Before you proceed: This operations is yet another another groupByKey
. While it has multiple legitimate applications it is relatively expensive so be sure to use it only when required.
Not exactly concise or efficient solution but you can use UserDefinedAggregateFunction
introduced in Spark 1.5.0:
object GroupConcat extends UserDefinedAggregateFunction {
def inputSchema = new StructType().add("x", StringType)
def bufferSchema = new StructType().add("buff", ArrayType(StringType))
def dataType = StringType
def deterministic = true
def initialize(buffer: MutableAggregationBuffer) = {
buffer.update(0, ArrayBuffer.empty[String])
}
def update(buffer: MutableAggregationBuffer, input: Row) = {
if (!input.isNullAt(0))
buffer.update(0, buffer.getSeq[String](0) :+ input.getString(0))
}
def merge(buffer1: MutableAggregationBuffer, buffer2: Row) = {
buffer1.update(0, buffer1.getSeq[String](0) ++ buffer2.getSeq[String](0))
}
def evaluate(buffer: Row) = UTF8String.fromString(
buffer.getSeq[String](0).mkString(","))
}
Example usage:
val df = sc.parallelize(Seq(
("username1", "friend1"),
("username1", "friend2"),
("username2", "friend1"),
("username2", "friend3")
)).toDF("username", "friend")
df.groupBy($"username").agg(GroupConcat($"friend")).show
## +---------+---------------+
## | username| friends|
## +---------+---------------+
## |username1|friend1,friend2|
## |username2|friend1,friend3|
## +---------+---------------+
You can also create a Python wrapper as shown in Spark: How to map Python with Scala or Java User Defined Functions?

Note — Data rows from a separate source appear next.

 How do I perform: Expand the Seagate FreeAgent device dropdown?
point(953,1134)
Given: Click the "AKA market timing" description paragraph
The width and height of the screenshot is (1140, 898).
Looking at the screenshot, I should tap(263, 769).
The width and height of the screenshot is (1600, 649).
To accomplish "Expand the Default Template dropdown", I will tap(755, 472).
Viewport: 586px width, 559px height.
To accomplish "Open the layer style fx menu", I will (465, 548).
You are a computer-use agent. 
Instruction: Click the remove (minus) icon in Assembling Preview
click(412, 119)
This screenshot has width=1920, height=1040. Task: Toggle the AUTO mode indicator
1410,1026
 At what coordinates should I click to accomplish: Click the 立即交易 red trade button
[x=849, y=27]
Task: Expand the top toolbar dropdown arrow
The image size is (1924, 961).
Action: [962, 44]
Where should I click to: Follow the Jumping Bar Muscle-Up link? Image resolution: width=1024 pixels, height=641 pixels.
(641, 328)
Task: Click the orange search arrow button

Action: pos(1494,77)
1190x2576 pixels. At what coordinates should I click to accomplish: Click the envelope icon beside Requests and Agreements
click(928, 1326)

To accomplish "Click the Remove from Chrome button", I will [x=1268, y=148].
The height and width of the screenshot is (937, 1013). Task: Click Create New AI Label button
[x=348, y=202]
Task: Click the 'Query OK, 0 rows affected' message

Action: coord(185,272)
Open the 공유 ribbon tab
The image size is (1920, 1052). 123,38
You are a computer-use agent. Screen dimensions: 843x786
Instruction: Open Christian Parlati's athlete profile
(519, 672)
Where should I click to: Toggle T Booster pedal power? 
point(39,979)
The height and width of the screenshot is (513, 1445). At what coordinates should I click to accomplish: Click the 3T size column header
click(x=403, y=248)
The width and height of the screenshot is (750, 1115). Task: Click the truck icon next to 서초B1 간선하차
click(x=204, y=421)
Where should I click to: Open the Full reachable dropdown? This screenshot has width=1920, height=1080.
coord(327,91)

In practice it can be faster to extract RDD, groupByKey
, mkString
and rebuild DataFrame.
You can get a similar effect by combining collect_list
function (Spark >= 1.6.0) with concat_ws
:
import org.apache.spark.sql.functions.{collect_list, udf, lit}
df.groupBy($"username")
.agg(concat_ws(",", collect_list($"friend")).alias("friends"))